La terre, enjeu crucial

Les négociations s’articuleront autour de cinq chapitres: développement rural, participation des FARC à la vie politique, fin des hostilités, lutte contre le trafic de cocaïne, dont la Colombie est le premier producteur mondial, et droits des victimes.

A l’origine des FARC, issues en 1964 d’une insurrection paysanne, la concentration des terres s’annonce comme un point crucial: en Colombie, plus de la moitié des grandes propriétés agricoles sont détenues par à peine plus de 1% de la population, selon un rapport de l’ONU. D’autres questions promettent d’agiter la société colombienne, comme celle des suspensions de peines pour les guérilleros en échange de la démobilisation.

Une solution qui heurte les associations de victimes tout comme les secteurs politiques radicaux opposés aux négociations, après l’échec de trois tentatives antérieures en 30 ans.
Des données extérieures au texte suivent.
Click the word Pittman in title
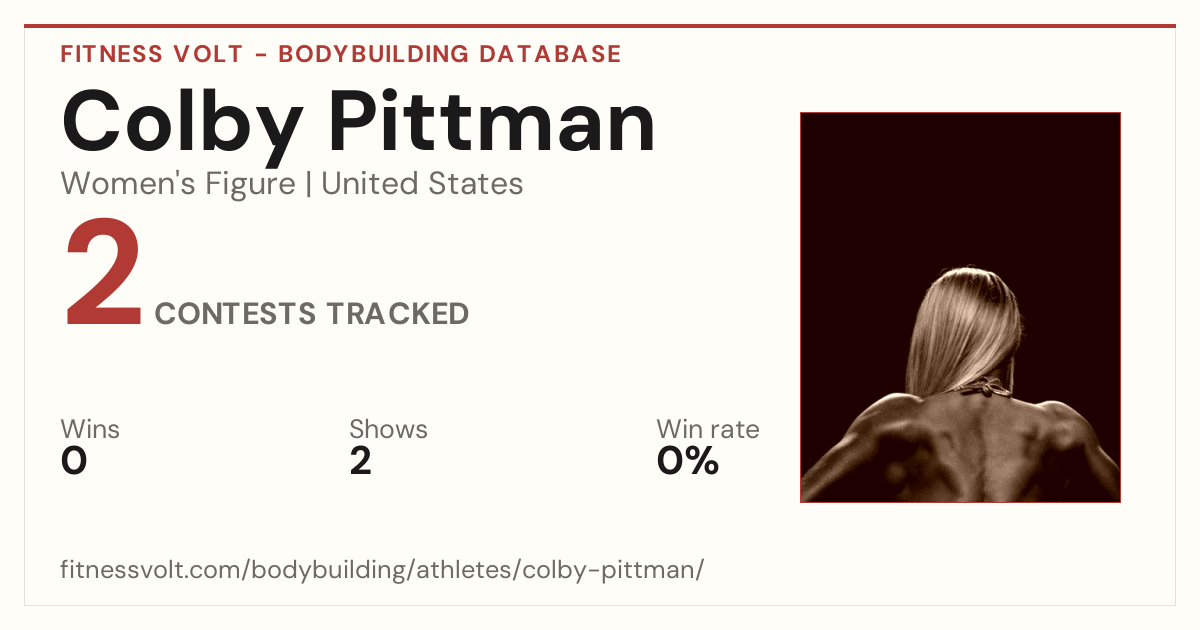This screenshot has height=630, width=1200. (492, 122)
En près de 50 ans, la guerre en Colombie a fait 600’000 morts, 15’000 disparus et près de quatre millions de déplacés dans le pays où ont sévi, outre les FARC, d’autre guérillas, des milices paramilitaires d’extrême droite, officiellement démobilisées, et des gangs criminels.

Repliées dans les régions de montagne et de forêt, les FARC comptent encore 9200 combattants selon les autorités, après une hémorragie de ses troupes qui ont fondu de moitié en 10 ans, traquées par l’armée avec l’appui logistique des Etats-Unis.
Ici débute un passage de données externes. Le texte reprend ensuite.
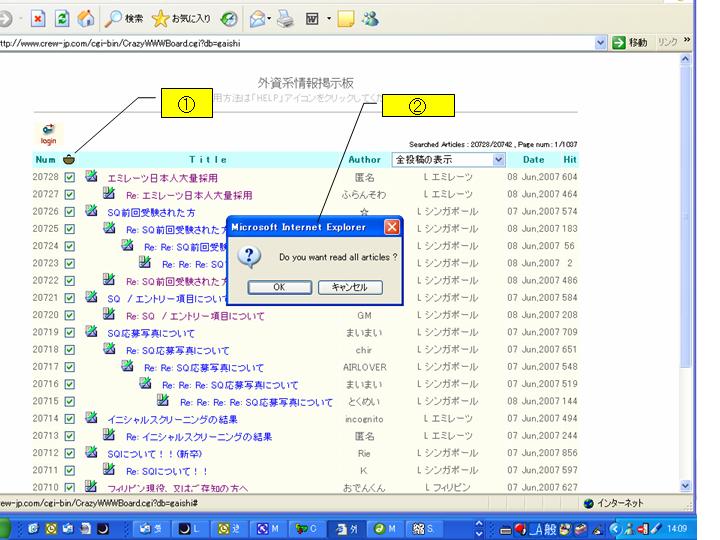Screen dimensions: 720x540
Task: Click the basket icon next to Num
Action: click(x=69, y=159)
Leur chef, Timoleon Jimenez, affiche aussi son «grand espoir» de parvenir à la paix, après avoir renoncé cette année à la pratique des enlèvements contre rançon et libéré les derniers policiers et militaires retenus en otage dans la jungle.

Une autre guérilla d’extrême-gauche, l’Armée de libération nationale (ELN), forte de 2500 insurgés, s’est aussi déclarée disposée à entamer des pourparlers de paix avec Bogota. 

En attendant, dans les zones rurales, les affrontements continuent de mettre à rude épreuve les nerfs des habitants, partagés entre l’espoir et la méfiance.